High-resolution, high-frame rate 1440p48, 1080p60, 960p100 and 720p120 video modes result in professional quality footage and allow for liquid-smooth slow motion playback. 4Kp15 and 2.7Kp30 enable ultra high-resolution, cinema quality capture.
Some technical specifications on video capture:
H.264 codec, .mp4 file format
Advanced Video Capture Settings
Video mode that captures the world's most immersive wide angle perspective. Allows you to capture more of yourself and your surroundings in the shot, and provides full widescreen playback.
SuperView Mode Video Resolution
1080 SuperView 1920 x 1080
720 SuperView 1280 x 720
The Go Pro device is also sold (thankfully) with a waterproof housing. You can drop the camera in the water and it will record you & others swimming, surfing etc. The same housing is a rugged case that protects the camera from impact as well.
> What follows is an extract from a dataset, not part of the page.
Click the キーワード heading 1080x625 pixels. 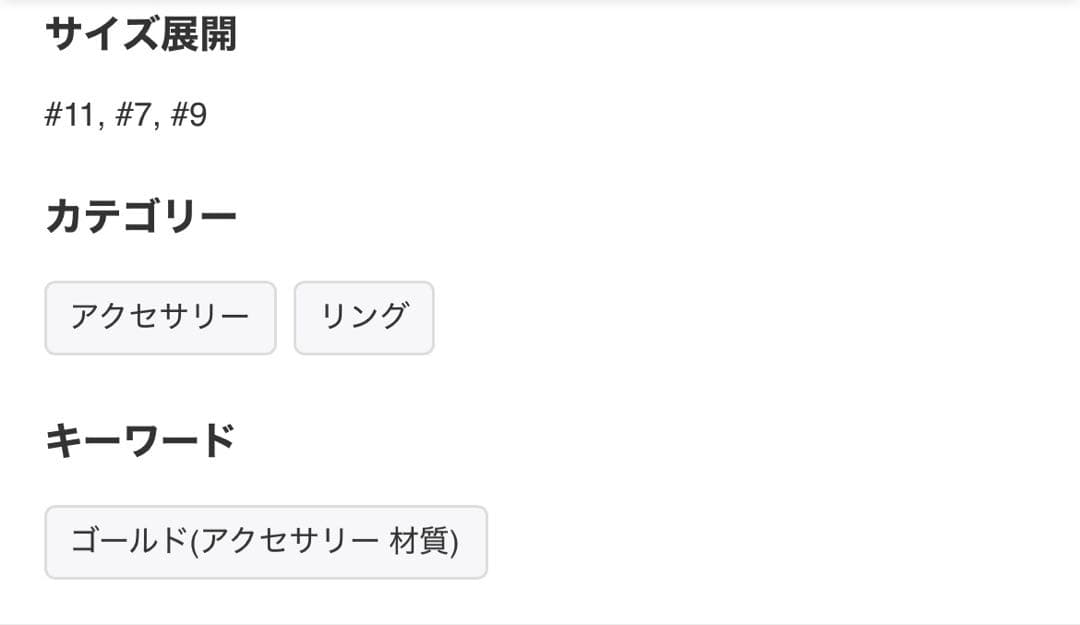click(x=140, y=437)
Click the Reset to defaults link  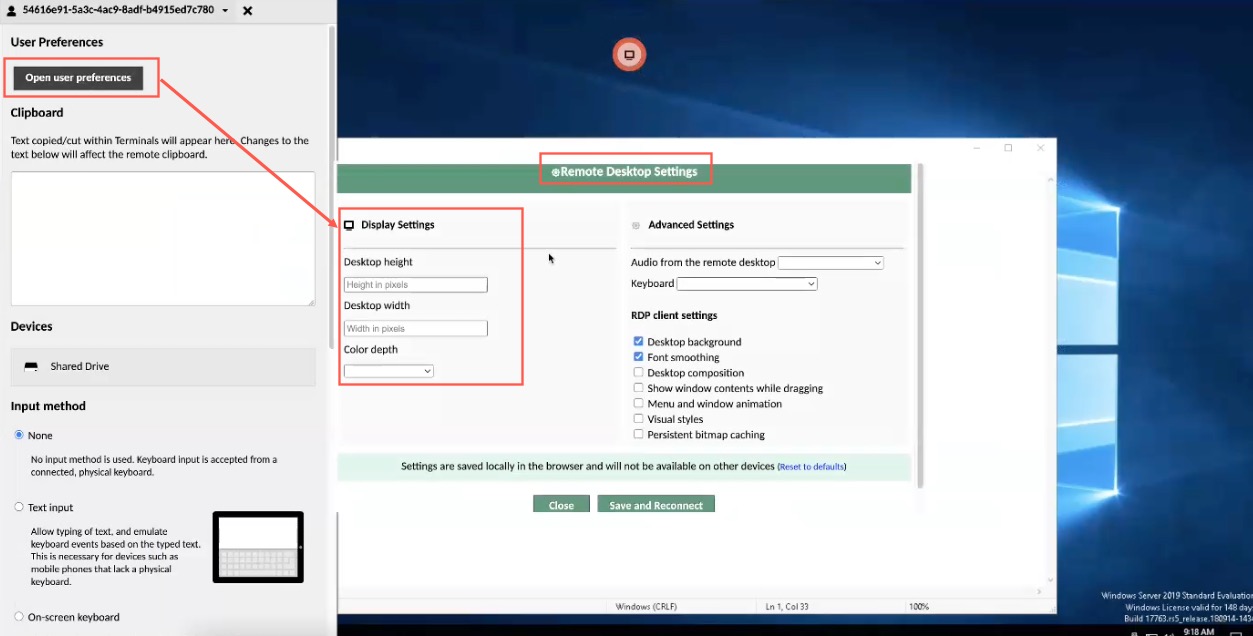point(811,467)
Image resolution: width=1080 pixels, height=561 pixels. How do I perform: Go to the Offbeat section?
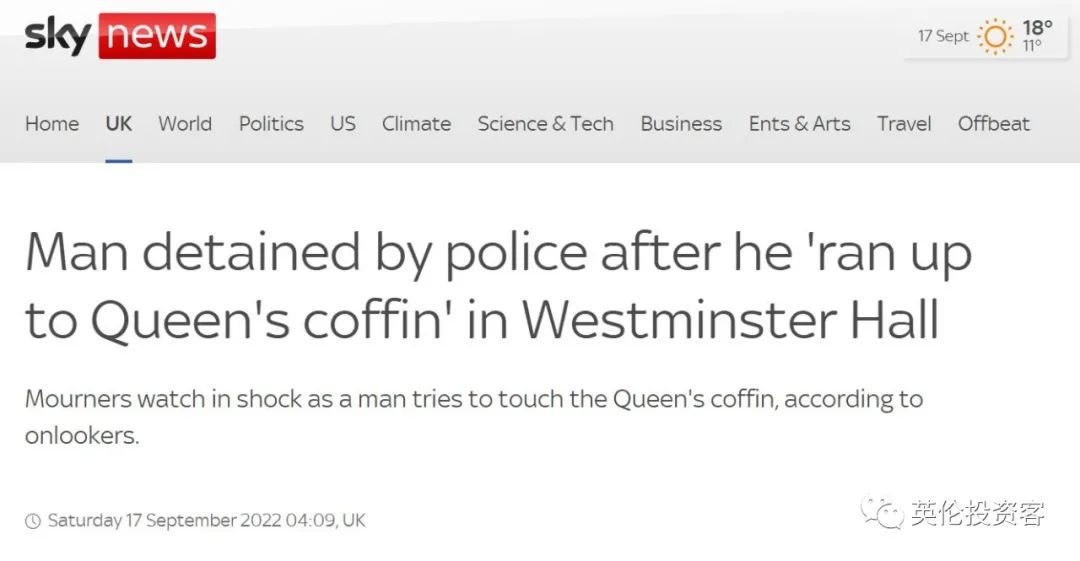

The Go Pro is not just a camera but a whole family of brackets, mounts, and interlocking hinge based mounts and clips that enable the user to attach the camera onto any smooth surface for filming on the go.
The main market for the Go Pro is of course the extreme sport set but using it as a kind of regular video camera I have found that it makes a solid device for everyday use. If you treat it like a point and shoot, it will work in the same way, you can un-stretch those shots later; if indeed you want them un-stretched - the fish-eye shots take on a certain appeal of their own after a while.The lenses unscrew and are interchangable but this is by no mans a trivial or straightforward process, and lenses are often not sold along with the brackets and mounts in most of the stores I've visited and need to be ordered online.
The extreme wide angle lens that the camera comes with out of the box which is fine for surfboard shots or skateboard action or skydiving when you want to be sure that you are included in the free-fall sequence along with the surrounding environment. A Wi-Fi connection enables video preview as well as photo and video sharing with the downloadable GoPro App and also enables communication with the supplied remote control.
Jake Read flies quadrocopters and mounts Go Pro cameras on them and the greatest advantage for him of the Go Pro is the size and scale. The devices are small and lightweight enough to be mounted onto most flying platforms, the heaviest element being the (thankfully) removable rechargeable battery.
The screen resolution and frame rate options are very considerable for a device so small, and if anything possibly rather daunting to the newcomer, and in particular the availability of cinema-quality 4K resolution is welcome, enabling footage to hold up well on the big screen should it need to.
GoPro Hero3+ Black Edition is not only a camera. It is a whole personal video production family - mounts, extensions, lenses, housings.. It is a system of sports visualization tools and it currently dominates this one section of the market. It can be used in more ways than it is being sold for and it pays to think of it as more than simply a helmet camera for the adventurous, but a kind of mini-camera for everyday use. A kino-eye for today.